MÄDCHENBILDUNG  —  MÄDCHEN–POWER

Bagrots älteste Mädchenschule heute: ‘Monika College for Girls’ im Bagrot Tal, Nordpakistan

Projektbericht 2024

Im Oktober habe ich unser Projekt, das College für Mädchen im Bagrot Tal besucht und 10 Tage dort verbracht.
Zur Erinnerung: Die von uns 1992 gegründete Mädchenschule ist seit einigen Jahren bis zur 10. Klasse fest in staatlicher Hand. Auch der Ausbau der Schule zu einer staatlichen Higher Secondary School (1.-12. Klasse) ist abgeschlossen. Zwei der bestehenden Schulgebäude wurden um ein Stockwerk erhöht und der Schulcampus planiert und ummauert. Die neuen Obergeschosse mit zusätzlichen Klassenräumen werden intensiv genutzt, auch nachmittags. Inzwischen werden bereits weitere Räume benötigt für die Kindergartengruppe, den Hauswirtschaftsunterricht und mehr Klassenräume.
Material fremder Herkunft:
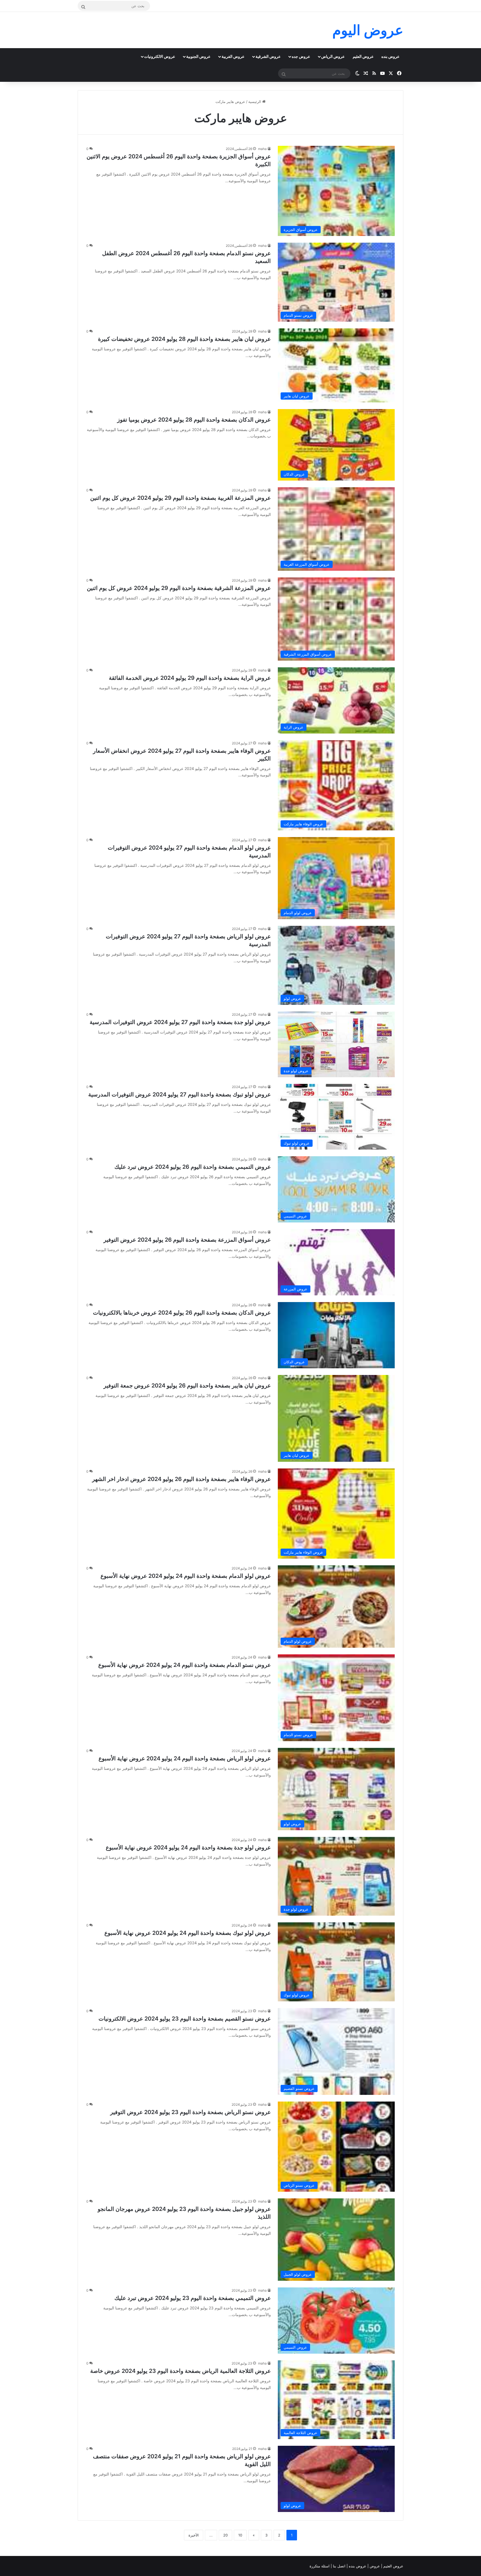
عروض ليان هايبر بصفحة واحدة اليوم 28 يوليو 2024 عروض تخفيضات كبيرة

Der für Schulen zuständige Staatssekretär der Provinz Gilgit-Baltistan sieht mittelfristig jedoch keine Möglichkeit zur Finanzierung baulicher Erweiterungen und zusätzlicher Lehrerstellen, die eine Higher Secondary School benötigt. Dieser Schultyp hat zwei höhere Klassenstufen und muss zusätzlichen Fachunterricht anbieten. Die staatliche Anerkennung als Higher Secondary School bedeutet deshalb noch keine Erleichterung auf Seiten der vom Projekt getragenen Gehaltskosten für die Fachlehrkräfte.

Monika College for Girls

110 Studentinnen besuchen im laufenden Semester die Klassenstufen 11, 12, 13 und 14 unseres College.
Seit der Staat die Girls High School (1.-10. Klasse) mit ihren aktuell 218 Schülerinnen angemessen mit Lehrerinnen versorgt, müssen nur noch die Lehrkräfte für die weiterführenden Schuljahre, die Klassen 11-14 aus privaten Spenden finanziert werden. Die insgesamt sechs Klassengruppen werden von 14 Fachlehrkräften unterrichtet, die wir mit Ihren und euren Spenden finanzieren. Die einheimische Projektkoordinatorin unterrichtet neben den damit verbundenen Aufgaben in den Klassen 13 und 14. Zusätzlich beschäftigen wir eine Assistentin für die persönliche Betreuung der Studentinnen. Alle Lehrkräfte stammen aus dem Bagrot Tal und genießen großes Vertrauen bei Eltern und Studentinnen. Die Unterrichtsfächer in den ersten beiden Collegejahren: Urdu, Englisch, Pädagogik, Soziologie, Politik, Gemeinschaftskunde, Islamkunde und in den naturwissenschaftlich ausgerichteten Gruppen Physik, Biologie und Chemie. Im April 2023 hat die Bildungsbehörde die Bachelor-Studiengänge um zwei auf vier Jahre verlängert und die Lehrinhalte entsprechend erweitert. An unserem College im Bagrot Tal können die Studentinnen sich nun ab dem 3. Jahr (Klasse 13) auf den Abschluss ‚Bachelor of Science Education’ (kurz: BS Ed.) vorbereiten, das ist ein Lehramtsstudiengang. Die neuen Unterrichtsfächer im 3. und 4. Collegejahr: Naturwissenschaften, Urdu, Englisch, kindliche Entwicklung, Didaktik und Methodik (allgemein und mit Bezug auf den Schriftspracherwerb und verschiedene Fächer wie Urdu, Englisch, Mathematik, Gemeinschaftskunde), Schul- und Klassenraumdynamik, Informationstechnologie, Islamkunde. Nach erfolgreichem Abschluss der ersten zwei von vier Bachelor-Studienjahren wechseln die Studentinnen an die Universität in der Provinzhauptstadt Gilgit. Die ersten Absolventinnen des neuen Studiengangs stehen im Sommer 2025 vor dieser Entscheidung.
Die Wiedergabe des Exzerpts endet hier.